Household mains example: if the outlet provides 120 V rms (root-mean-square), what is the corresponding peak voltage of the sinusoidal waveform?

Introduction / Context:
AC specifications often use RMS values because they directly relate to equivalent DC heating effect in resistive loads. However, many design calculations—such as capacitor voltage ratings or rectifier sizing—require the peak voltage. Converting between RMS and peak for a pure sine wave is a basic skill in power electronics and instrumentation.

Given Data / Assumptions:

• Waveform is a sinusoid.
• RMS voltage V_rms = 120 V.
• Standard relationship for sine waves applies: V_peak = √2 * V_rms.

Concept / Approach:
For a sinusoidal signal, V_peak = V_rms * sqrt(2), and V_pp (peak-to-peak) = 2 * V_peak. These arise from the RMS definition V_rms = V_peak / sqrt(2).
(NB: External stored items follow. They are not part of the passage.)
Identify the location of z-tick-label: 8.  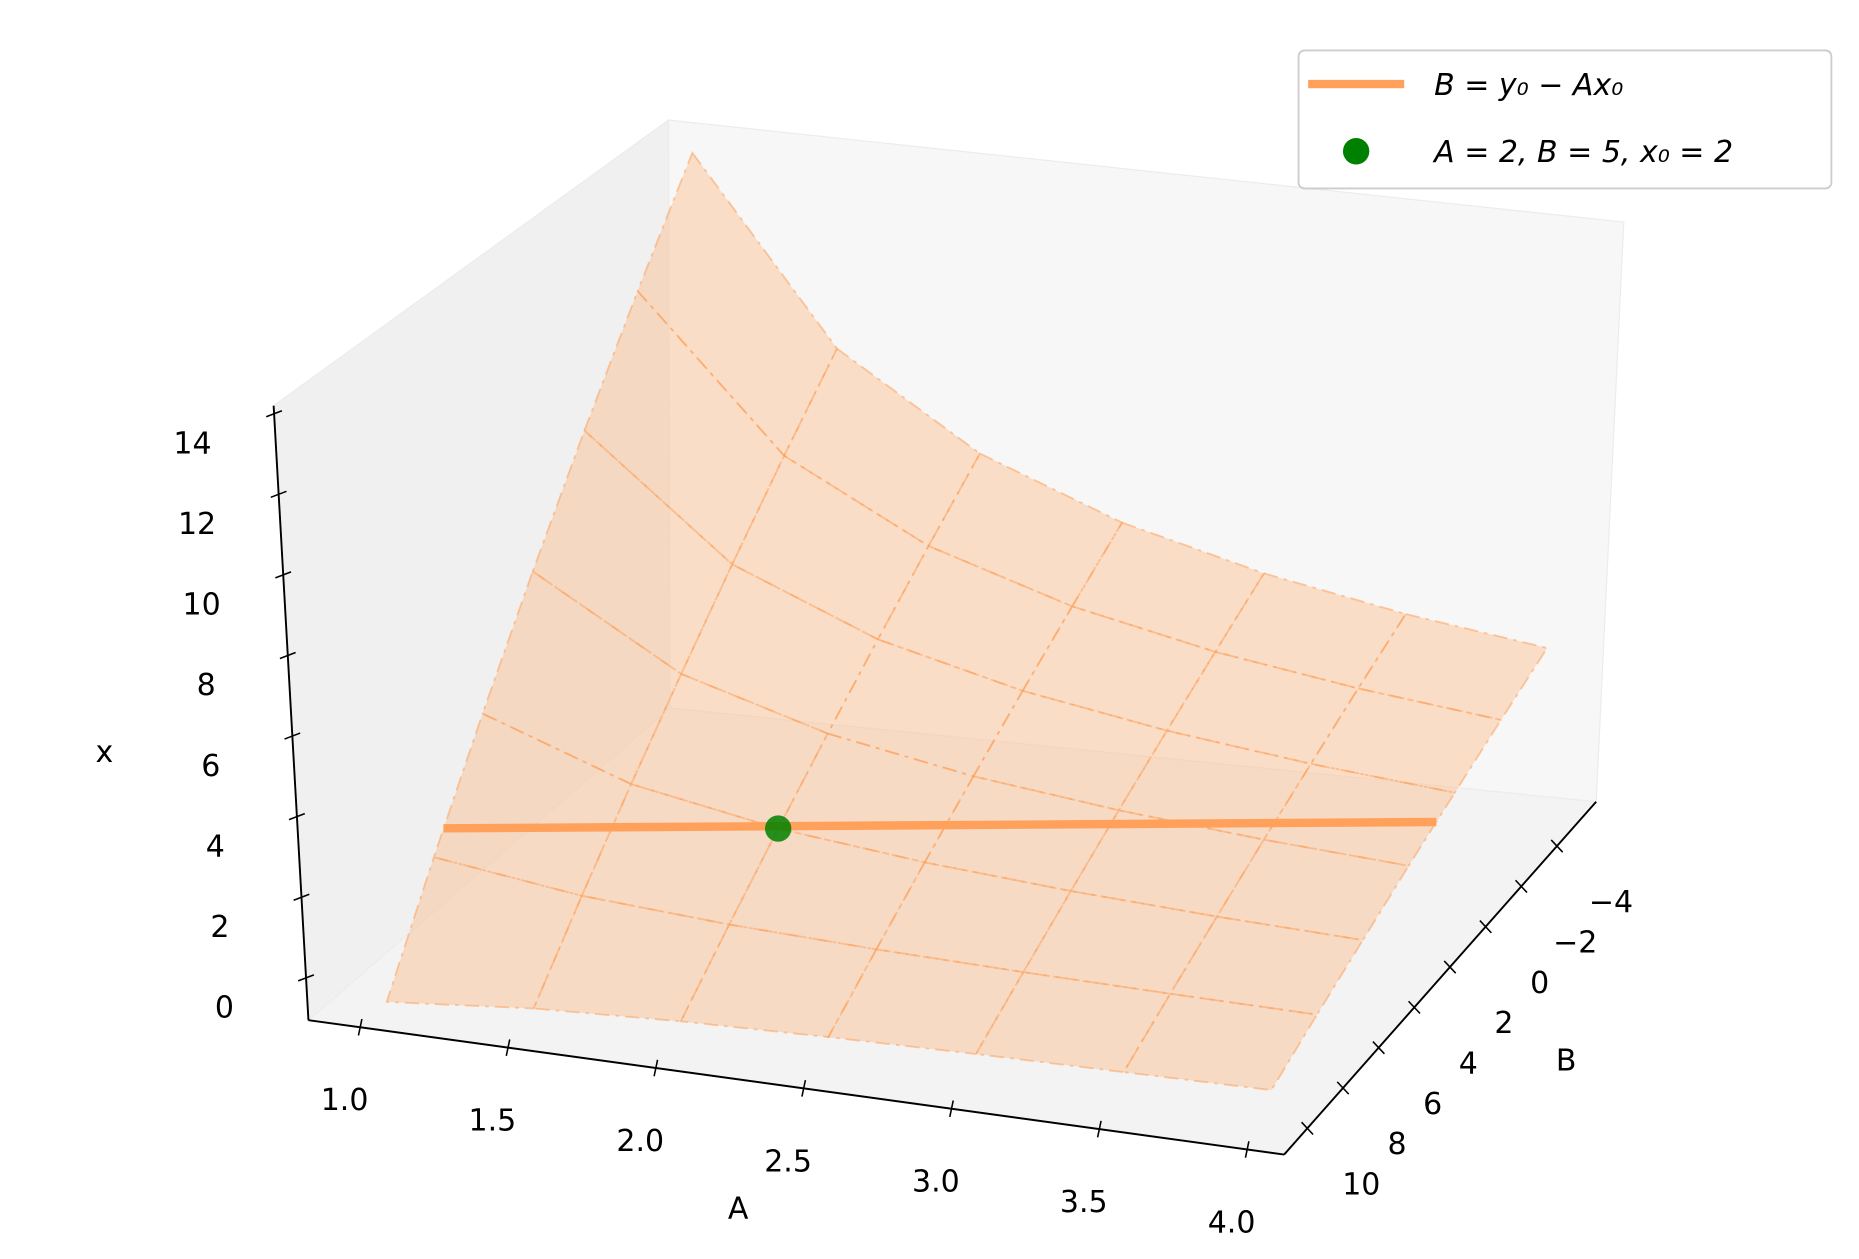
(206, 686).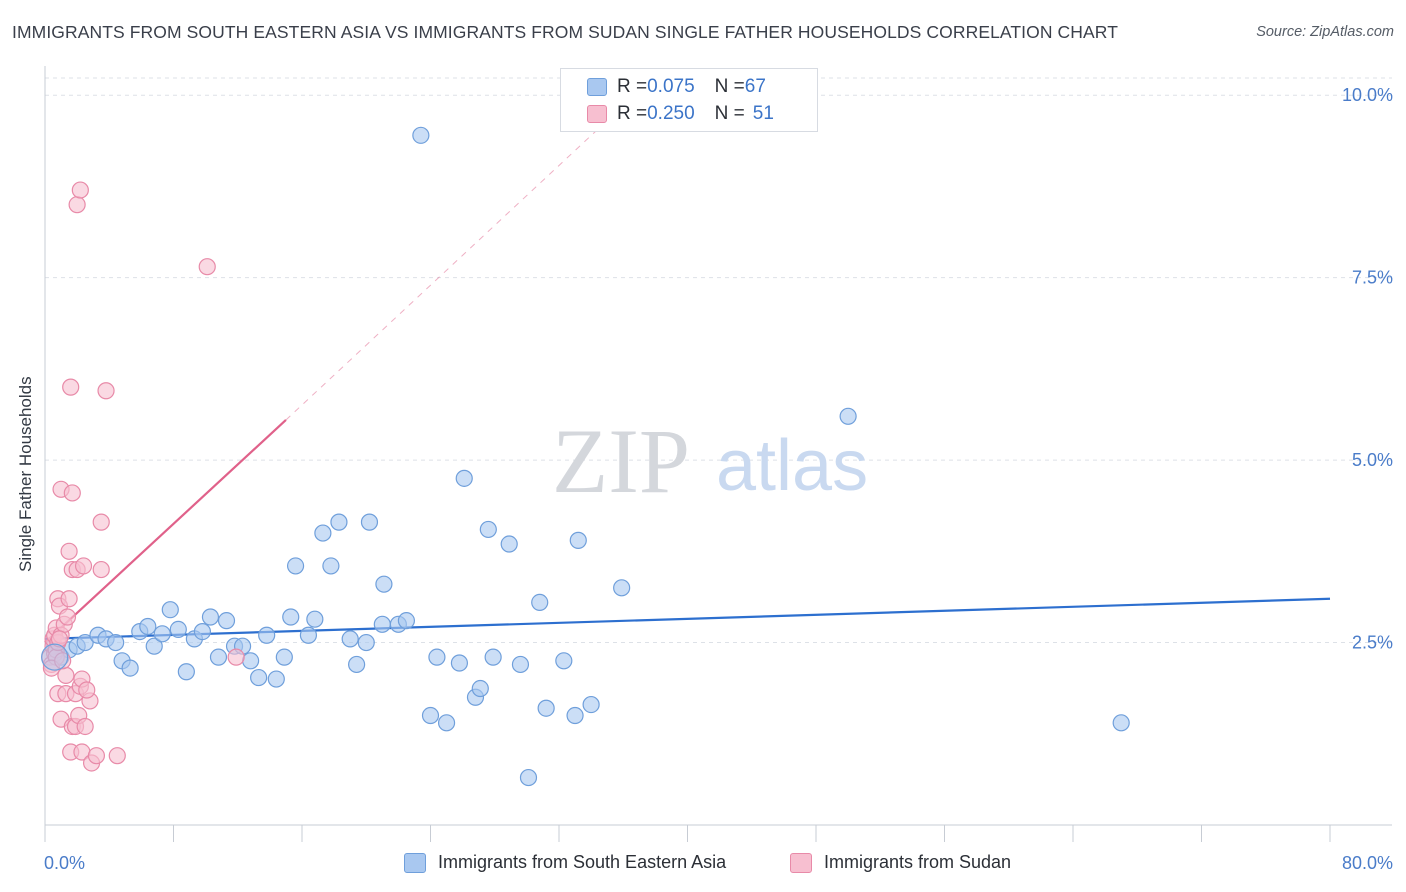 This screenshot has height=892, width=1406. What do you see at coordinates (1372, 643) in the screenshot?
I see `y-tick-label: 2.5%` at bounding box center [1372, 643].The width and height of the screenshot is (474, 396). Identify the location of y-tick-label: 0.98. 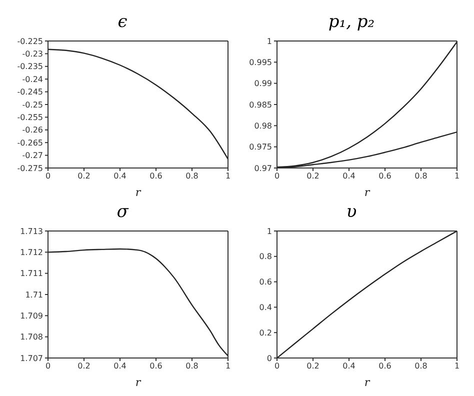
(263, 126).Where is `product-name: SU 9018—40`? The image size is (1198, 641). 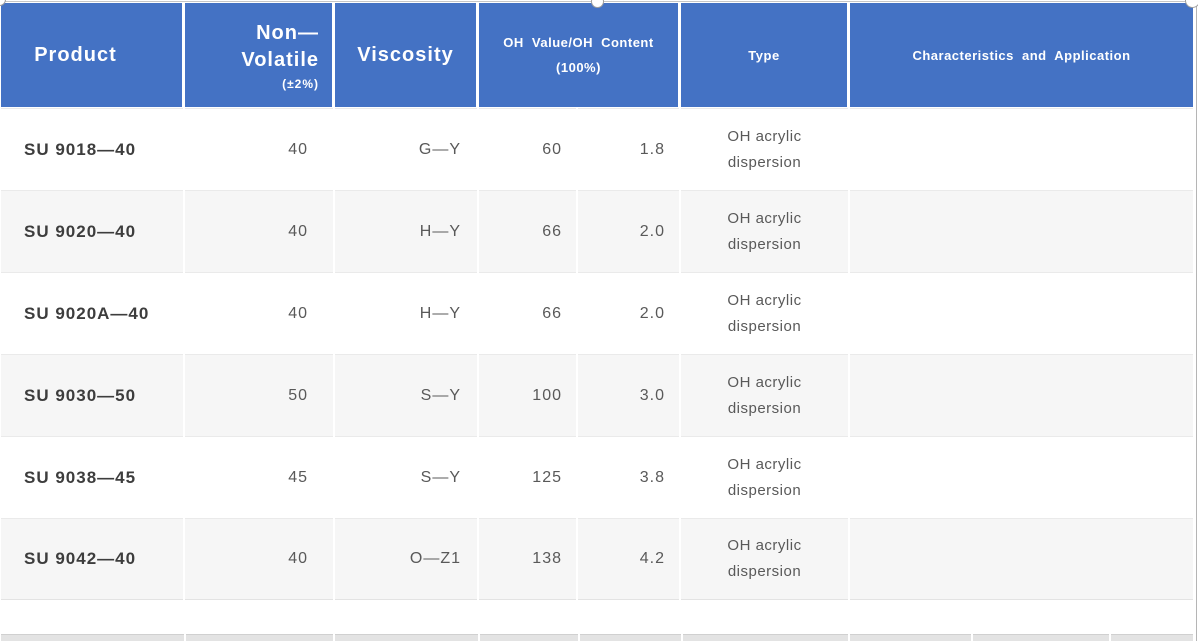
product-name: SU 9018—40 is located at coordinates (92, 149).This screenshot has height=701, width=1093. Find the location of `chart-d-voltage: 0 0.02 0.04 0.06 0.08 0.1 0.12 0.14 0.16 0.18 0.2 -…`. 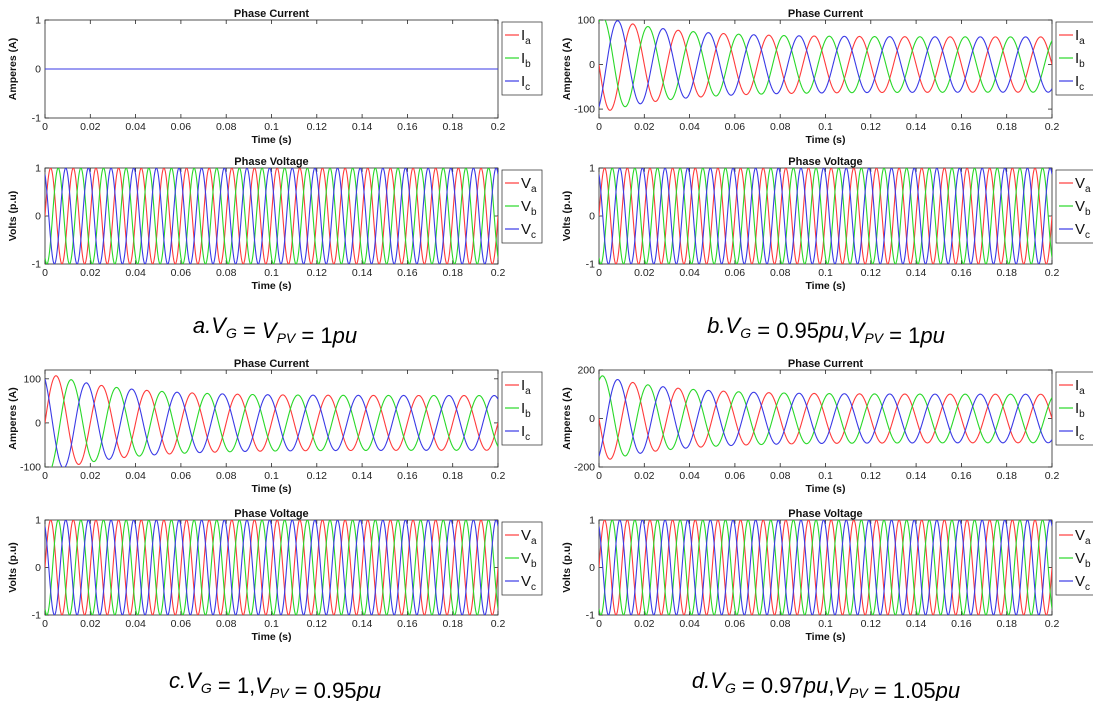

chart-d-voltage: 0 0.02 0.04 0.06 0.08 0.1 0.12 0.14 0.16 0.18 0.2 -… is located at coordinates (827, 576).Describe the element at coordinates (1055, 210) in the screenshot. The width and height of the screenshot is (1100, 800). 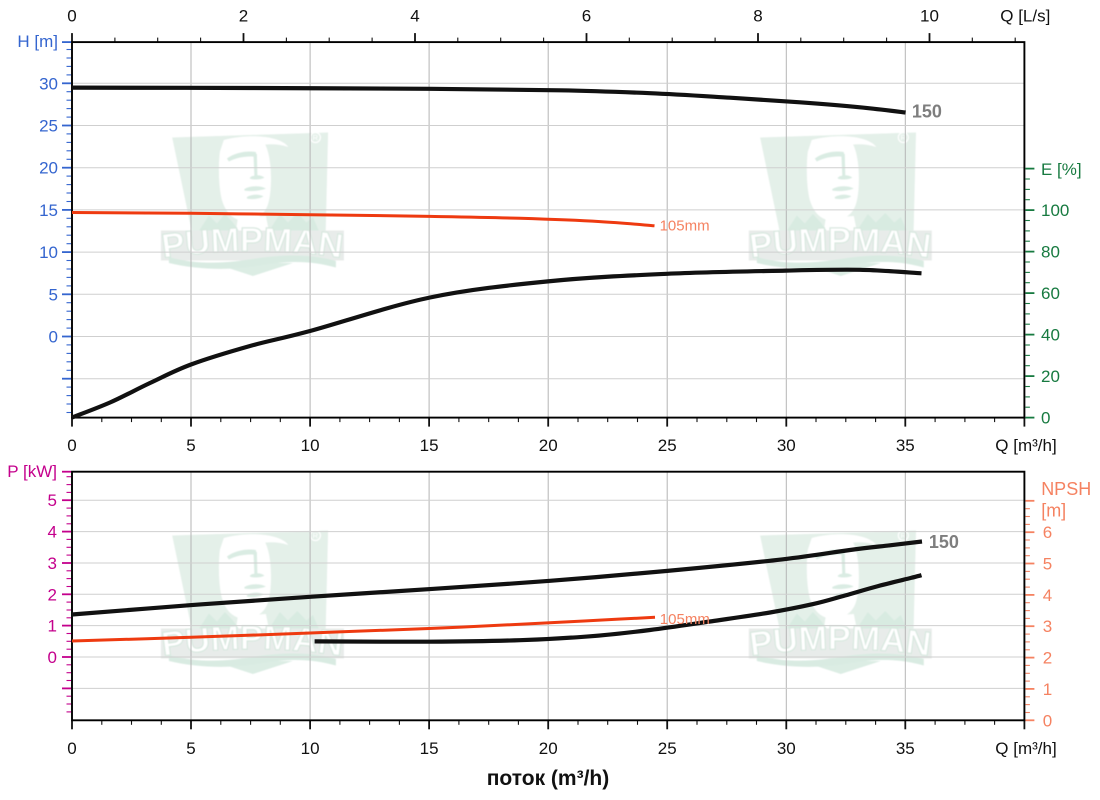
I see `svg-text: 100` at that location.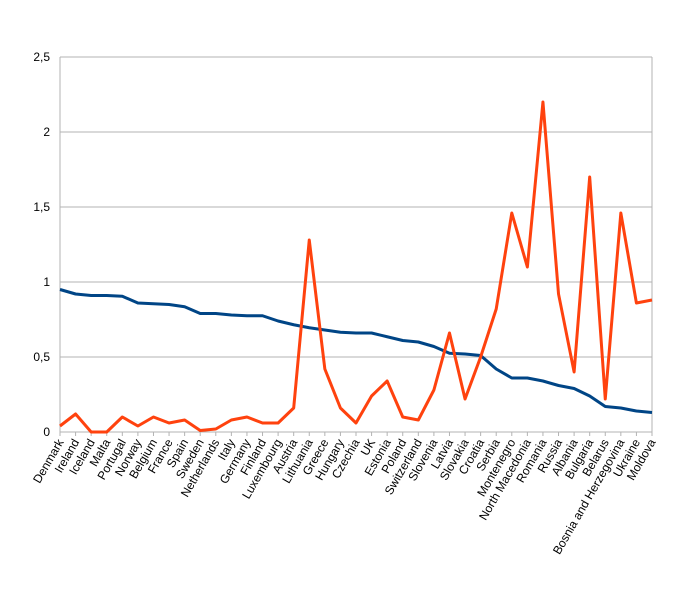 The image size is (679, 589). Describe the element at coordinates (46, 132) in the screenshot. I see `y-tick-label: 2` at that location.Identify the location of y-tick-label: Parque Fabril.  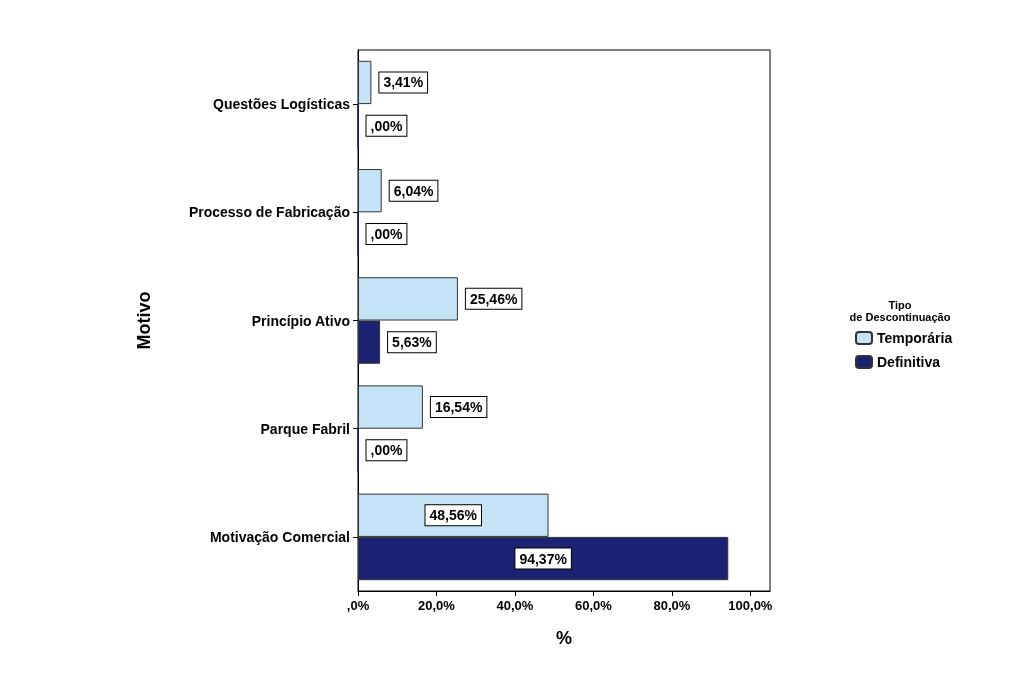
(305, 428).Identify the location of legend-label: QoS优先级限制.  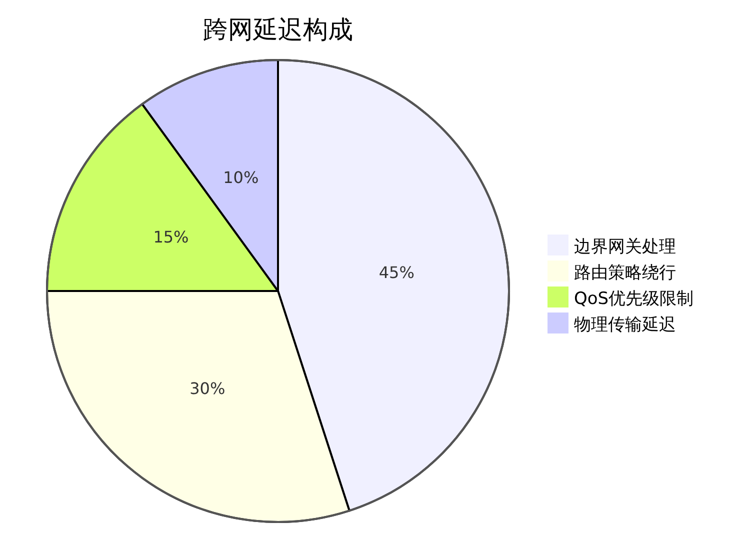
(634, 299).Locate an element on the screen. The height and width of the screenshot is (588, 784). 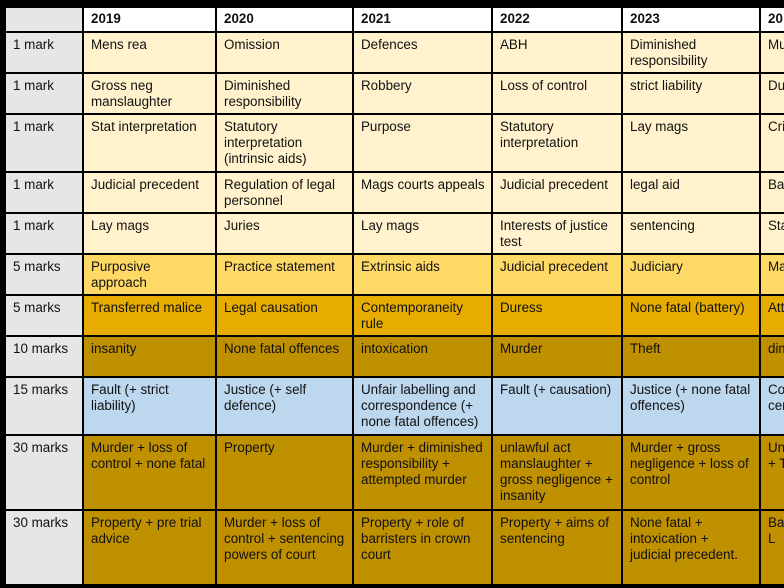
year-header-2021: 2021 is located at coordinates (422, 20).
The conversion is exact for a sine wave and independent of frequency.

Step-by-Step Solution:
Use V_peak = sqrt(2) * V_rms.Compute: V_peak = 1.4142... * 120 ≈ 169.7 V.Round sensibly to 170 V for component selection and reporting.Select 170 V.

Verification / Alternative check:
Reverse the calculation: V_rms = V_peak / sqrt(2) = 170 / 1.414 ≈ 120 V, confirming consistency.

Why Other Options Are Wrong:
100 V and 120 V are below the true peak; 180 V exceeds the precise value and is not the standard conversion. “None” is invalid because 170 V is correct.

Common Pitfalls:
Confusing peak with peak-to-peak (which would be ≈ 340 V); using approximate factors like 1.5 instead of sqrt(2); forgetting that non-sinusoidal waveforms require a different approach.

Final Answer:
170 V